FROM THE EPISODE: READING & VIEWING LIST & REFERENCES
Daria Polatin’s Website
Daria’s Book: Devil in Ohio
Daria’s Play: Palmyra
Daria’s Series:
Castle Rock
Hunters
Jack Ryan
Condor
Heels
Shut Eye
The Kilroys, Daria’s advocacy group for gender equality in the American theater
Chekhov
SOUND BITES
Time is really punctuated when you have a baby. I used to have a certain sensibility of my time and what I could get done, and now the periods I have are much shorter. Having to code switch really is tricky. A few minutes of feeding can feel like hours, and the nap feels like one second. Time just has all these new nuances, even though it is a constant.
Writing outlines is tough. I know a lot of writers outline their projects in different mediums, and it’s just not the most fun to do an outline, but it’s the scaffolding for the cathedral that you’re going to make.
Because of the amount I need to get done, I need to work quickly, and it’s a good lesson in not second-guessing myself. I need to make decisions and move on, whereas, in the past, I may have read a piece over and over and over and improved it one more time. I don’t have time to do that now. It’s about trusting the process and my intuition, trusting that I’ve been doing this for many years. I don’t want to say that I’m shortchanging the process, but I can move through the process much more quickly now. And I have to; otherwise, I couldn’t keep up, or I would have to take on less, either as a writer or as a mother, and I don’t want to do that. I want it all.
There’s never going to be enough time for all of the things, and I just have to make peace with that. I’m always probably going to feel like I’m not doing enough in a certain area, whether it’s this project or that project or with my son or with my husband. There are a lot of things that I’m going to have to be comfortable with. There’s only so much pie, you know?
“There’s never going to be enough time for all of the things, and I just have to make peace with that. There’s only so much pie, you know?” — @DariaPolatin
Every minute of TV costs a lot of money, effort, and energy to make, so you have to be relentless in refining every moment on screen.

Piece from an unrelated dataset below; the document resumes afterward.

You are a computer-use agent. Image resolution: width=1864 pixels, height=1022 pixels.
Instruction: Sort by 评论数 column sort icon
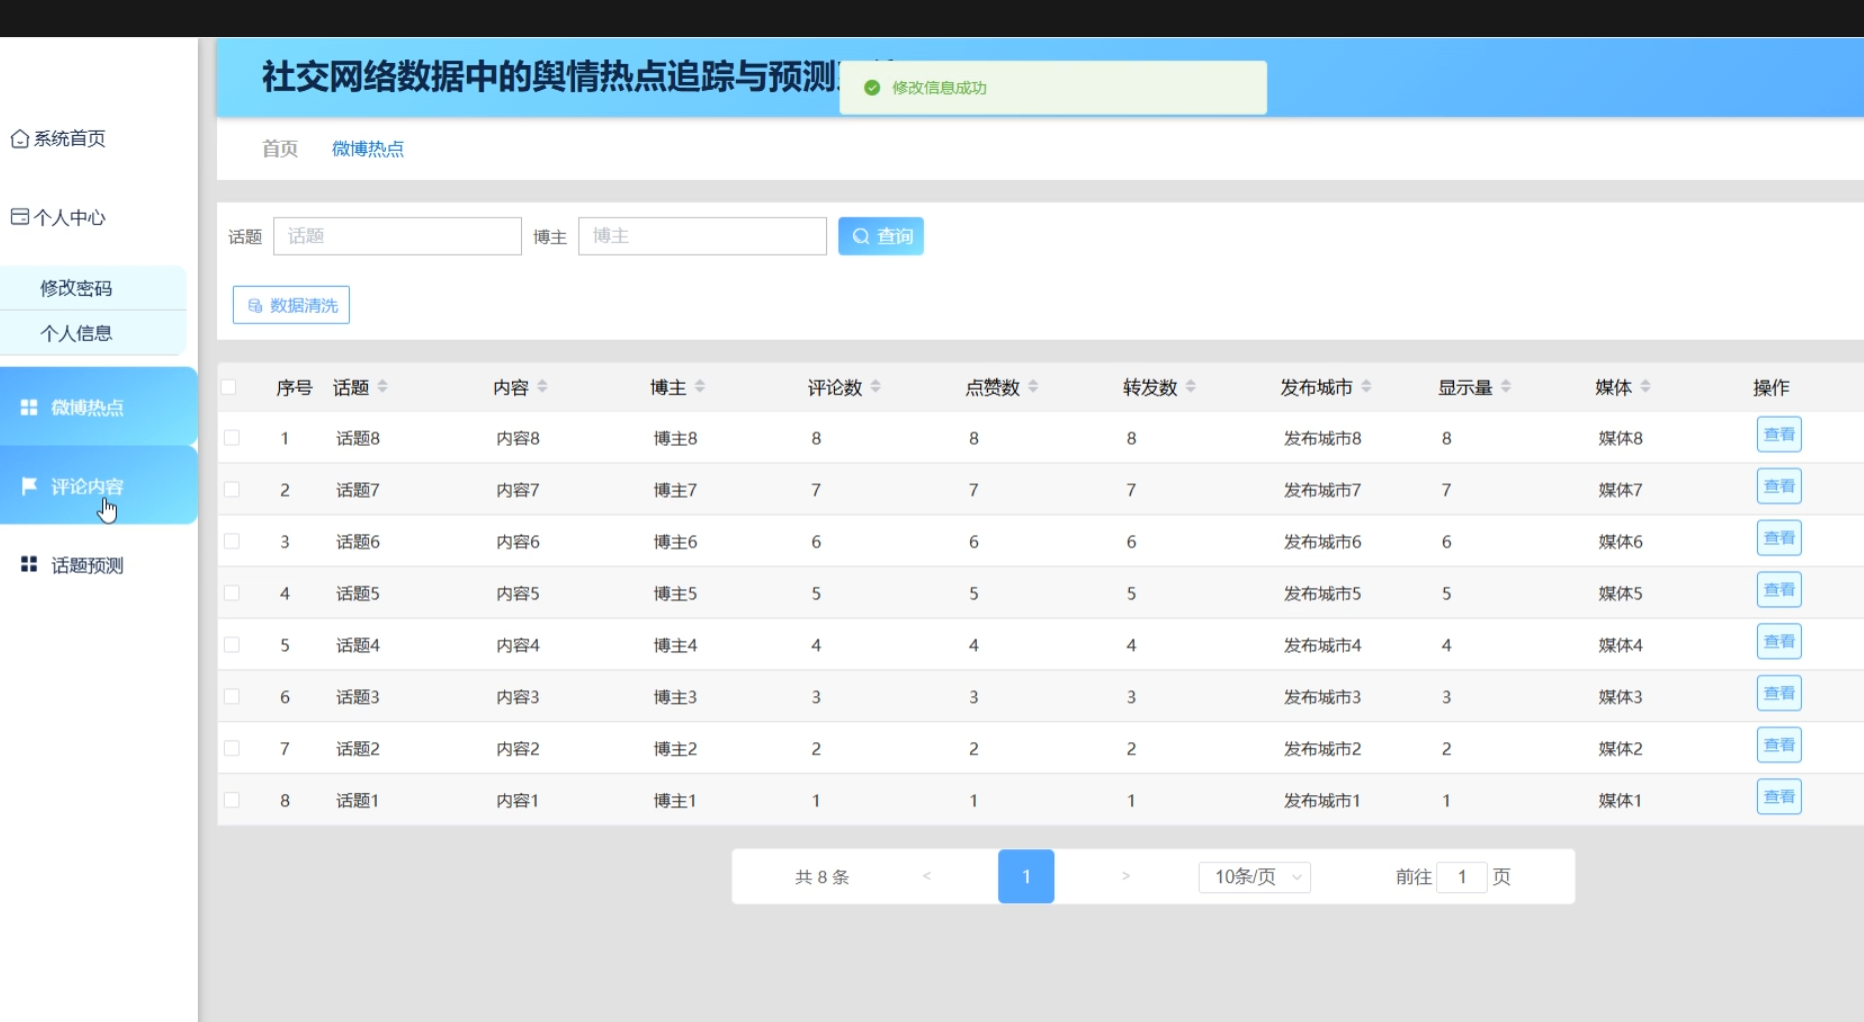[x=876, y=387]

I really love when each episode of a show has an arc to it. The Crown does that really well. Each episode contains a theme, a question, and an answer.
Books are the most direct connection between author and reader. There’s the least interference in that form of written material, a direct relationship with the consumer of the story.
“I now understand this very primal, Mama Bear, almost monster feeling of doing anything for your child. I have a new understanding, a visceral understanding, of what that is.” — @DariaPolatin
I want to be a safe space for my son, and I want to be a grounded place that he can always come to for comfort in whatever form that would be.
I’m fearful of not having enough time for everything; most importantly, my son, because he’s the most vulnerable of all of those elements.
I’m trying to stay grounded and teach through example. Taking care of the things I need to take care of is an important thing to do. If I just sacrificed my career and became a mother full-time, that’s not serving me, and I wouldn’t be happy, and that wouldn’t be serving him.
You have to be very present to be able to assess the circumstances and get out of your own expectations of what your child might need. It’s almost meditative, Zen-like, to step back and just look at situations with a clear, fresh perspective without projecting expectations onto your child.